▶ [Try it]
Pull out every line in the data that has the string "computer" in it.
[[ Excerpted data, beginning ]]
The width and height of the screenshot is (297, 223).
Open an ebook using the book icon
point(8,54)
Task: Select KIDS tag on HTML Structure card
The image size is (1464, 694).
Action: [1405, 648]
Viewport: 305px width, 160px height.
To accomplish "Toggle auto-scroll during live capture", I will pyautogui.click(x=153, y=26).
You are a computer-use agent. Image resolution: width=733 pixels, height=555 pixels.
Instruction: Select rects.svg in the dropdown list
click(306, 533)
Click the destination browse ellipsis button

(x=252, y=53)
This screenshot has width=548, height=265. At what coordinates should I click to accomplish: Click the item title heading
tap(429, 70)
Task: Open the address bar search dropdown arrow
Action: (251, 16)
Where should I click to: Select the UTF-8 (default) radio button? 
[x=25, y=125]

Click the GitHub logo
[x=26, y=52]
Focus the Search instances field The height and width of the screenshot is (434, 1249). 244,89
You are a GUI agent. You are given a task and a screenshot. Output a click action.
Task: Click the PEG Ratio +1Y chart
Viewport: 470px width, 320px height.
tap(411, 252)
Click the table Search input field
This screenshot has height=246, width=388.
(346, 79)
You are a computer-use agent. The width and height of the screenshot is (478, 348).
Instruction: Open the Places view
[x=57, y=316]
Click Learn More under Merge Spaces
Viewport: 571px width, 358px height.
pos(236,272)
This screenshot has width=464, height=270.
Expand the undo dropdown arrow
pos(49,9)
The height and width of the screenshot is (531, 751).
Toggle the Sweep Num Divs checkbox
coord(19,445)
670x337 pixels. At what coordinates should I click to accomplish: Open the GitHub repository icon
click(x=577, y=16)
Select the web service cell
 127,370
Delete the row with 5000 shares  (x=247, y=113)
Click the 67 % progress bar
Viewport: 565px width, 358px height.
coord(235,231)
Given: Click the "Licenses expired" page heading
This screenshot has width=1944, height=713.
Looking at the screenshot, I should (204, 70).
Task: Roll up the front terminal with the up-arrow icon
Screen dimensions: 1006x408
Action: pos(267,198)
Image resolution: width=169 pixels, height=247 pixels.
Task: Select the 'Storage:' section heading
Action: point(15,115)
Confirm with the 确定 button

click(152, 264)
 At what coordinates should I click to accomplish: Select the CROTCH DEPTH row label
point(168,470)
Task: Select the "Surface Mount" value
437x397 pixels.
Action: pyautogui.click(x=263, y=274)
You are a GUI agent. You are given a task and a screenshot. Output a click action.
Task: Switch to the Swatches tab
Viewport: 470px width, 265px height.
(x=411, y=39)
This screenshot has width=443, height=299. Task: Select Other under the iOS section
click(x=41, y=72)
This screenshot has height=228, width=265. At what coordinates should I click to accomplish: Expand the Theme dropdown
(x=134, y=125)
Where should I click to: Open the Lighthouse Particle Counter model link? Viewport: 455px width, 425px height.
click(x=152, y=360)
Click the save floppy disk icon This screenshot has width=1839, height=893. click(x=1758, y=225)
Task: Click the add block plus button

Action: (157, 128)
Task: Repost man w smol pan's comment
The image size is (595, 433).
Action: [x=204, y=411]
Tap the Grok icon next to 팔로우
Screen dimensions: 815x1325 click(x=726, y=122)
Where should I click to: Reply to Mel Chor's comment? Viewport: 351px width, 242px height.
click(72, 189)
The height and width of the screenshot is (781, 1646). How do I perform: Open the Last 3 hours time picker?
[[ Excerpted data, end ]]
▶ [Completed exercise]
You are a computer-use agent. Image resolution: width=733 pixels, height=555 pixels.
You are a computer-use agent. The width and height of the screenshot is (478, 348).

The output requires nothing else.